Re: profit.  Most public sector jobs are not-for-profit, so the disconnect plays into the lie that there is a strong equivalency between say, building automobiles, and ensuring bridge and highway safety.  Why would multi-billionaires like the Koch (pr. “Coke”)  brothers care whether unionized workers made more than their wage-slaves?  Why would they finance a union busting Gubernatorial candidate and continue to provide financial and logistical support after his election?  Maybe because they were facing unionization efforts in their factories.  And if public sector unions don’t represent a better deal, the leverage of unions in the private sector is considerable weakened if not eliminated.  Union busting is still union busting, and anyone who thinks that their party, or favorite media outlet, or tough talking salt of the earth governor is above union busting in exchange for cash is simply fooling themselves.

The Enemy Within

When processing the anti-organized-labor diatribes from these supposed defenders of The American Way, at least consider that the motivation for stripping unions of their rights has much more to do with lowering the bar than lowering any deficit.  These are the same people who have shipped our industrial base to third world sweatshops, and have reneged on their “promise” of a full-employment high-tech wonderland.  What they have delivered is a nation based on retail sales of cut-rate goods from countries with very low wage and benefit standards.  They have collected massive subsidies, both tax relief and direct payments, from the same governments and in many cases have returned *nothing*. In Wisconsin, you have a situation much like we faced in Connecticut 10 years ago under convicted felon John Rowland.  The real problem with unions is that they didn’t contribute sufficient campaign cash to the Republican party.  Wealthy individuals, on the other hand did.  They would like the tax dollars that go to the public sector to be directed into their pockets.  They have a Governor who agrees.  Everything else in the argument is complete bullshit.

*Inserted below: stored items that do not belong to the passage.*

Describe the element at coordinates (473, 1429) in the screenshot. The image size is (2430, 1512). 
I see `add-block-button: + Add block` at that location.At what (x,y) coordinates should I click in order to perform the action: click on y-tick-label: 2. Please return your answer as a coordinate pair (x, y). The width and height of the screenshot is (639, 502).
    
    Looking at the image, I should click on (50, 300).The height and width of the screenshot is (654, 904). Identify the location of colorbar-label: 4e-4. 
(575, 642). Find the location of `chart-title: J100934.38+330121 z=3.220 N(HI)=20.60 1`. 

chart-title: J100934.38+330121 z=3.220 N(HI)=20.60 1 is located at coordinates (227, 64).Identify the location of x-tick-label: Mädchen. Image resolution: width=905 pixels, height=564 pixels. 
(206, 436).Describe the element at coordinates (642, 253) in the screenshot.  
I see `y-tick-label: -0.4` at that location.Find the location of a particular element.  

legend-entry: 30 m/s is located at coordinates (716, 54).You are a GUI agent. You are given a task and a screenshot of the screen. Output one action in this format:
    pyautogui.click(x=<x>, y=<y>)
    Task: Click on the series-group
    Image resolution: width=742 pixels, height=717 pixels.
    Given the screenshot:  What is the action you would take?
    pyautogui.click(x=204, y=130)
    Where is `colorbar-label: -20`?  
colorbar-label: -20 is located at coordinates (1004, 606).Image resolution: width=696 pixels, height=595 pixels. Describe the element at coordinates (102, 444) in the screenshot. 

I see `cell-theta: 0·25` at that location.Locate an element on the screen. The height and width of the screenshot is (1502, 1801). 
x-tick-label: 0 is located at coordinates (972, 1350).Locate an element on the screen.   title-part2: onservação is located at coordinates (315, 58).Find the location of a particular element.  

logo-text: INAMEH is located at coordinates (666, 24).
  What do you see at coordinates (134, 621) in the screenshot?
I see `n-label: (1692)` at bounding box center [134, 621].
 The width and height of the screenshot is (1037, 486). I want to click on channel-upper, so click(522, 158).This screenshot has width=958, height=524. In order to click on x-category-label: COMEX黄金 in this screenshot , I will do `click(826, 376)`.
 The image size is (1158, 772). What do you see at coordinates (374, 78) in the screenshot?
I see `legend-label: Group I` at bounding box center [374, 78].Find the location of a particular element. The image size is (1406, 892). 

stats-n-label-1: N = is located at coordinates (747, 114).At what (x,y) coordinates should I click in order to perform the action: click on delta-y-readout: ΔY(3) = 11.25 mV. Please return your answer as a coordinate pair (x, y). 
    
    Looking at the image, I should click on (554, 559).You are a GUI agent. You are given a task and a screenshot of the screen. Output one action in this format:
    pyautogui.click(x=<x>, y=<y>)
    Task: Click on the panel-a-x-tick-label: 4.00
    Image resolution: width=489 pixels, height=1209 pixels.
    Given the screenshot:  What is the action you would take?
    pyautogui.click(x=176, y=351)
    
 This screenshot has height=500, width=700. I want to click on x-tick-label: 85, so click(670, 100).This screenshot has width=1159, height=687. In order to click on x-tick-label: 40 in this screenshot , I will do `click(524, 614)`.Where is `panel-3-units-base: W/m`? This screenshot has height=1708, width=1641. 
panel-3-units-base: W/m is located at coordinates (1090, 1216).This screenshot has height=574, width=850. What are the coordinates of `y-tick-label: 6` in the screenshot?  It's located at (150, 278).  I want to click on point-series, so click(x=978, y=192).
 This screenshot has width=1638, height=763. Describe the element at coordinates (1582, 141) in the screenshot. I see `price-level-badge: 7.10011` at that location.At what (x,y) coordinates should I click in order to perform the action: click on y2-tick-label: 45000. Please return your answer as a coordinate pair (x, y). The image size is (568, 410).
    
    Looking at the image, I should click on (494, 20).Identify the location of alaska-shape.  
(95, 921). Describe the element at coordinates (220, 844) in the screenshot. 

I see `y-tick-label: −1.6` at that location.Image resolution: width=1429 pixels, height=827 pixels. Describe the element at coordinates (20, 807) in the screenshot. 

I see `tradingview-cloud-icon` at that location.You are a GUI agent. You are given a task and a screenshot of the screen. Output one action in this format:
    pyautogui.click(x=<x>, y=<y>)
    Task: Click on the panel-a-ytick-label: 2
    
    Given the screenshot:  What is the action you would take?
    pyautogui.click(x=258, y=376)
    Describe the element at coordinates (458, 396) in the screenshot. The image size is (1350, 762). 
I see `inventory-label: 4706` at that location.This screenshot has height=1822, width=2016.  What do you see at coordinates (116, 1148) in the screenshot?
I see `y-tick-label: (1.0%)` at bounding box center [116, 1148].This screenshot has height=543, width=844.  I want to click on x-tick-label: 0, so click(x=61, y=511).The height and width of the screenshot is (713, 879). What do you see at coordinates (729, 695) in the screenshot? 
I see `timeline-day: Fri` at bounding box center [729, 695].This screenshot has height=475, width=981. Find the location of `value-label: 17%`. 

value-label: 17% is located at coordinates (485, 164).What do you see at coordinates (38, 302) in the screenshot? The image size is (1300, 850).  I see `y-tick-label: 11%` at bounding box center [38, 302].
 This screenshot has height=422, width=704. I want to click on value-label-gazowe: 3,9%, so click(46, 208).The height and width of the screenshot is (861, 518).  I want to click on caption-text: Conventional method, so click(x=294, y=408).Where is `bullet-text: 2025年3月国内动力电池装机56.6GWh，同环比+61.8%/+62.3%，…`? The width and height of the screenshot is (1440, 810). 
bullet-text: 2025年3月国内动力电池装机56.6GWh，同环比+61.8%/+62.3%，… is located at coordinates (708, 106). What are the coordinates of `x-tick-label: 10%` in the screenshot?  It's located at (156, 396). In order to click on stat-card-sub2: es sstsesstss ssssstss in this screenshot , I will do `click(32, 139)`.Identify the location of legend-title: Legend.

Speaking of Connecticut, when you see folks like the Connecticut Business and Industry Association (CBIA) crying about how overpaid the public sector is, do consider that what they really want is a lower bar for their own employees wages and benefits, lower degree of protection for our environment, less enforcement of workplace laws, less enforcement of tax collection…. It is self serving in the most crass and harmful way.  State subsidies to the private sector have risen from $3million 20 years ago, to over $330 million today.  And *nowhere* in the discussion of budget cutting will you hear that sacred cow asked to accept less.  The working poor, the middle class, the sick, the abused, and so on… they will be asked to give, and give again.  The working-class heavy tax hikes hit the mostly working-class state employees in a way that the millionaires of the state love to call a “double hit” when it applies to them.

As much as I agree that state governments should be looking to eliminate branches wherever the work can be transferred to the private sector without a decline in service, we have seen much more graft an sub-par work under private contractors that by public employees.  The breakdown of the motor-vehicle emissions inspection program, and the failure of the privatization of highway construction inspection program for the I-84 “little dig” are just the peaks.  And peaks they are.  The emissions inspection program has been reduced to nothing (the intent, I believe) and every day thousands upon thousands of motorists travel over a highway in Connecticut with improperly constructed drainage and culvert systems.  More privatization, or less State oversight, is simply not what the public needs, though it might be exactly what wealthy patrons of our elected officials were promised.